The Tragic Fall of Kanye West
When Kanye West declares in one of his song lyrics, “I am a god”, what kind of God do you think he is suggesting he is? Is he, like, THE God, as in the monotheistic be-all, end-all Judeo-Christian sort of God, or does he posit himself as something more akin to a Greek god, just one of the pantheon of divine entities that dabble in the quaint but simple lives of mortals on Earth? Does he fancy himself infallible and omniscient, or does he recognize his own imperfections, acknowledging the foibles of his existence? You’re right- that last one was a stupid question. Of course he thinks he’s perfect.
Oh Kanye loves himself some Kanye, alright. In fact, the only thing he might love more than money is himself, and yes I am including Kim Kardashian and Beyonce in this equation. But now his pompous, untalented ass appears to be broke. In a remarkable moment of contrition, Kanye recently took to Twitter to announce that he is $53 million in debt after grossing over $70 million over the last three years alone. I guess it’s just not easy being a wealthy rapper these days, and this piece I am writing was set to convey sympathy for Kanye, casting him in the light of a tragic figure to be empathized with. Only one problem: as I went to do the research for the column, I was reminded of just what a first-rate asshole this guy really is.
When I used to teach tragedy to my students, be it the Greeks, Shakespeare, or Arthur Miller, we would refer back to Aristotle’s understandings of the tragic form in his seminal work, Poetics. From this, I told them that what defined tragedy was that we had a tragic hero, an otherwise good person, who suffered from a tragic flaw that brought about and, more importantly, justified his or her downfall from an elevated position. Often this flaw could be traced back to what the Greeks called “hubris”, an overinflated sense of self in which the mortal being put themselves on par with the gods, and heaven knows, they don’t like that shit. For that, the hero pays a dear price, and we, as the audience, sit back and learn a vital lesson from their suffering.
Certainly, Kanye fits the hubris part of the equation. His arrogance knows no bounds. He famously interrupted Taylor Swift to bestow us with his enlightened opinion that Beyonce’s video was clearly better than hers, even though she was holding the trophy. Believing himself to be a self-proclaimed “creative genius”, he once suggested, “I am Warhol. I am the number one most impactful artist of our generation. I am Shakespeare in the flesh. Walt Disney. Nike. Google.” Shit, he wrote a song entitled, “I am a god”. I’m just surprised he put the “a” in front of god. Somewhere Oedipus is shaking his head, hands still covering his vacuous eye sockets, and muttering to himself, “Even I wasn’t that self-involved.”

## SOURCE MATERIAL
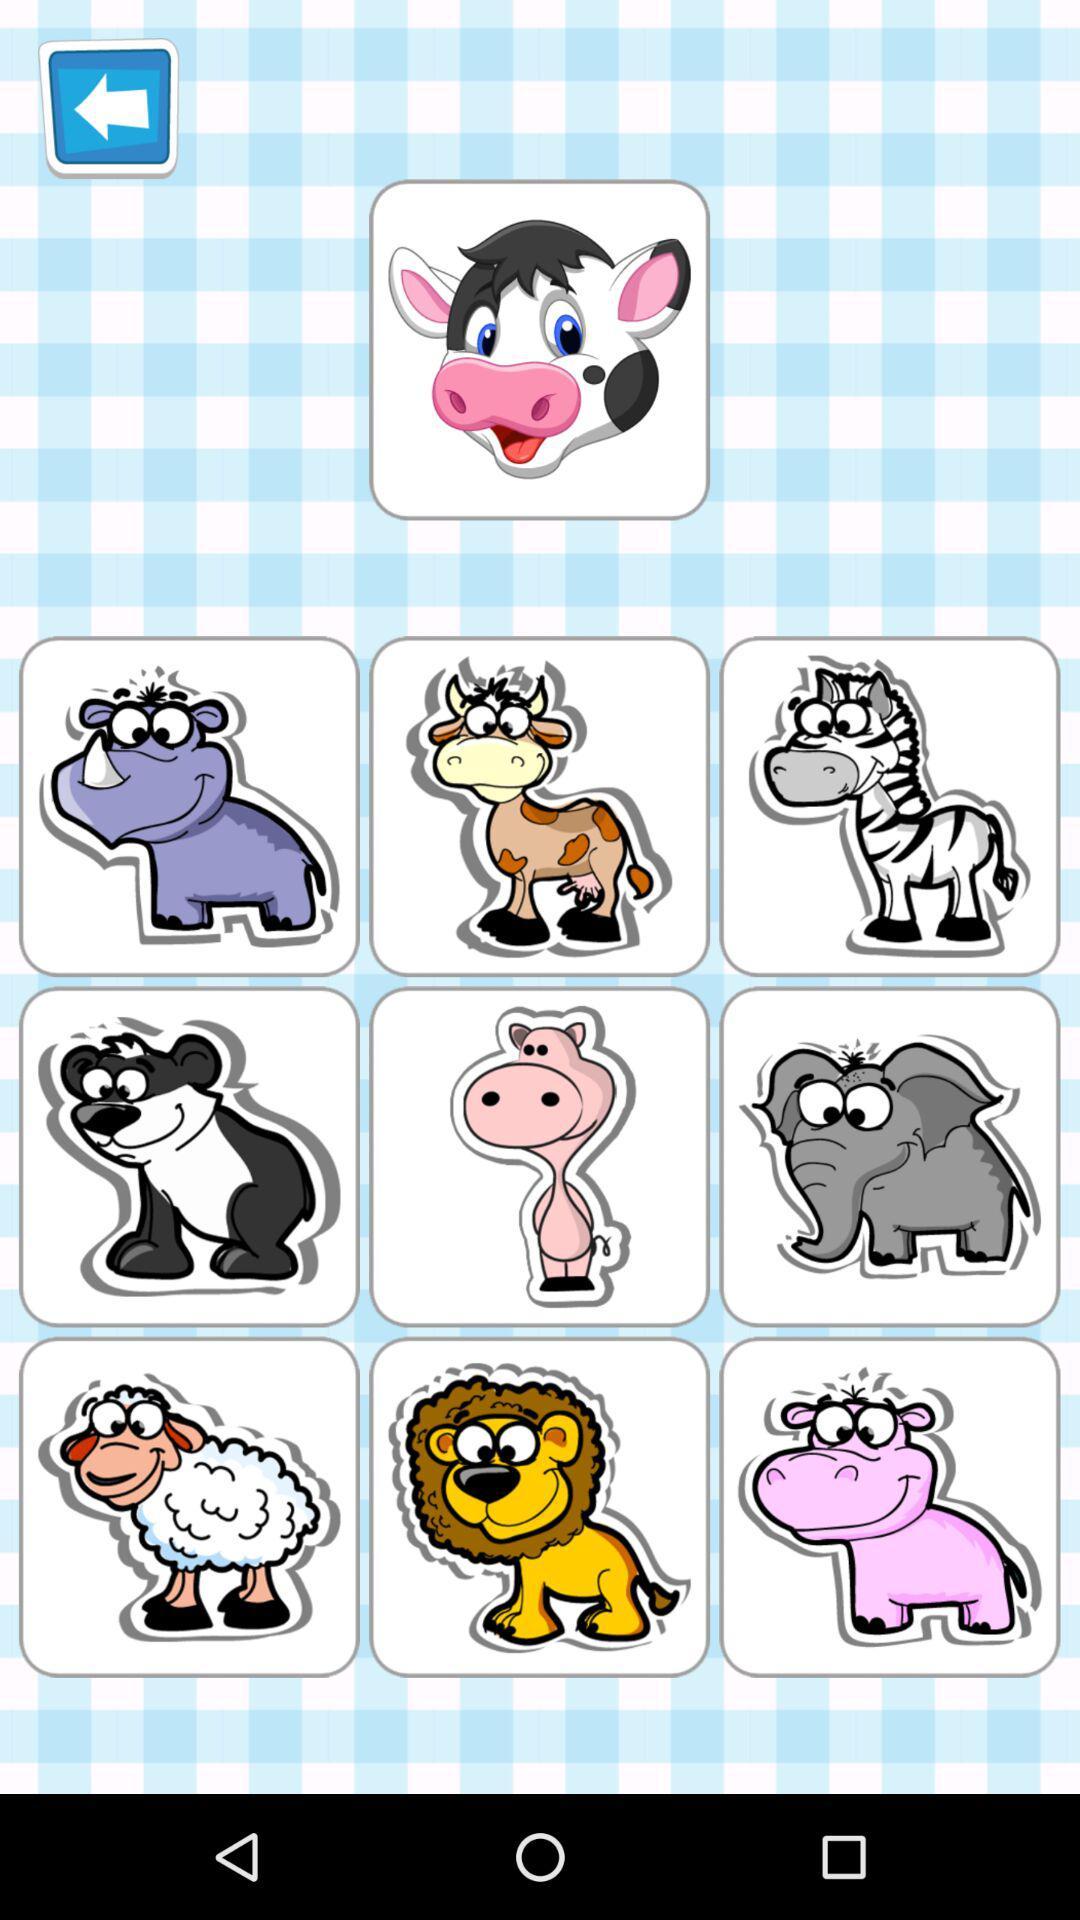  Describe the element at coordinates (538, 349) in the screenshot. I see `cow` at that location.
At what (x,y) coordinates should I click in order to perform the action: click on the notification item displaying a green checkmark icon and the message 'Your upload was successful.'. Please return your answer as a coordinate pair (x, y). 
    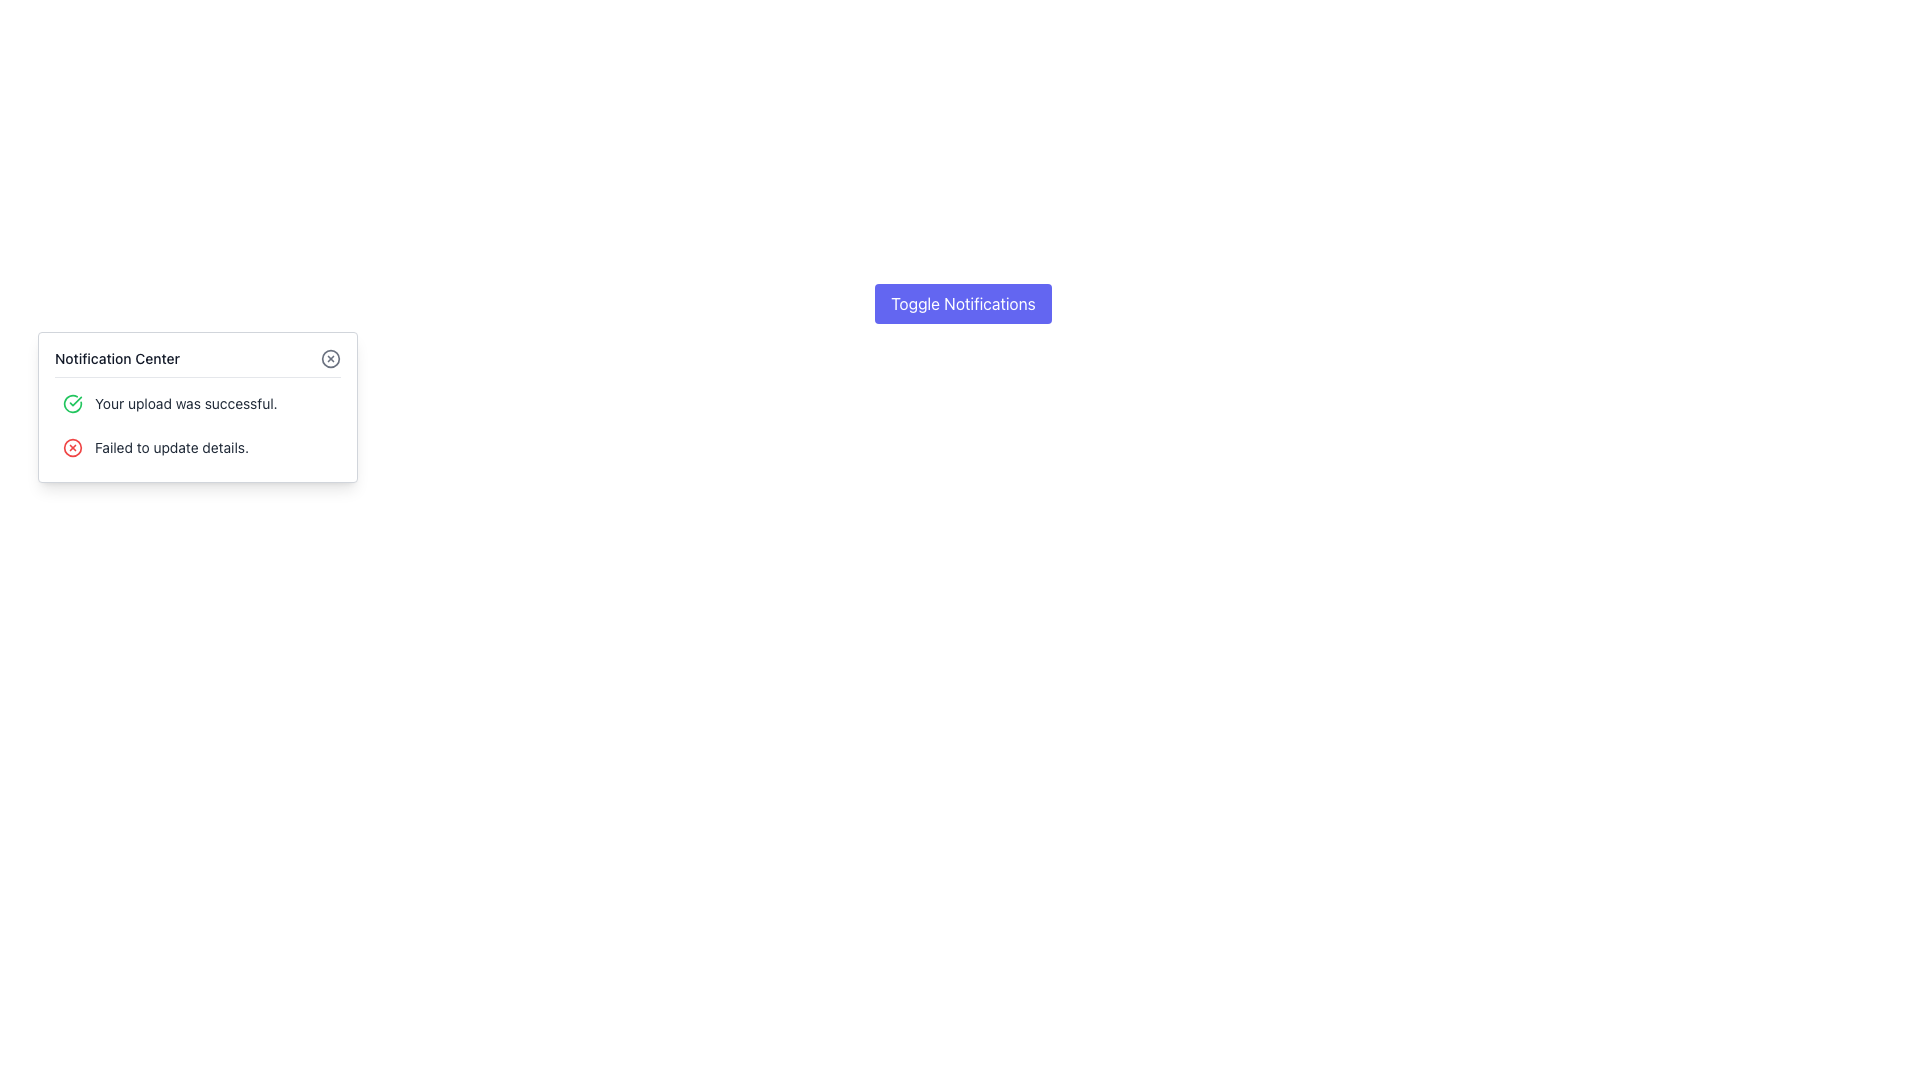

## TASK LIST
1. From the column on Kanye West, reproduce the stretch from "The Tragic Fall" through "thinks he’s perfect.".
2. Answer these questions from the column on Kanye West:
(a) How much debt did Kanye West announce on Twitter?
(b) Which work by Aristotle did the writer use when teaching tragedy?
(c) Whom did Kanye West interrupt to say that Beyonce's video was better?
3. Carry the column on Kanye West forward from its final sentence.

## EXPECTED RESPONSES
1.
The Tragic Fall of Kanye West
When Kanye West declares in one of his song lyrics, “I am a god”, what kind of God do you think he is suggesting he is? Is he, like, THE God, as in the monotheistic be-all, end-all Judeo-Christian sort of God, or does he posit himself as something more akin to a Greek god, just one of the pantheon of divine entities that dabble in the quaint but simple lives of mortals on Earth? Does he fancy himself infallible and omniscient, or does he recognize his own imperfections, acknowledging the foibles of his existence? You’re right- that last one was a stupid question. Of course he thinks he’s perfect.

2.
(a) $53 million
(b) Poetics
(c) Taylor Swift

3.
The problem is that this douchebag was never likable to start with and rather than having a singular flaw, Kanye has more issues than a morning confessional on The View. His lyrics are horribly misogynistic, and his attitude towards women is deeply offensive. Having lead a lifestyle of excesses that included draping his children in furs and hiring an entire orchestra to propose to his wife, he now has the audacity to ask simple folks on the internet to make donations to his favorite charity: himself. He is notoriously rude to handlers and pretty everyone he comes in contact with. And if that were not enough, he has terrible taste in music. He trashed Beck for winning the Grammy over Beyonce even though he later admitted he had not even listened to Beck’s Morning Phase. Too bad, he would have heard the best album of the year if he had. Then, in his recent Twitter feud with Bob Ezrin and the Grammys, he suggested, “Has anybody ever heard of Bob Ezrin???” Yeah, we have, Kanye: he produced Pink Floyd’s The Wall, which will still be a celebrated album long after folks have forgotten about the crap you gave to us, so pipe down, jackass.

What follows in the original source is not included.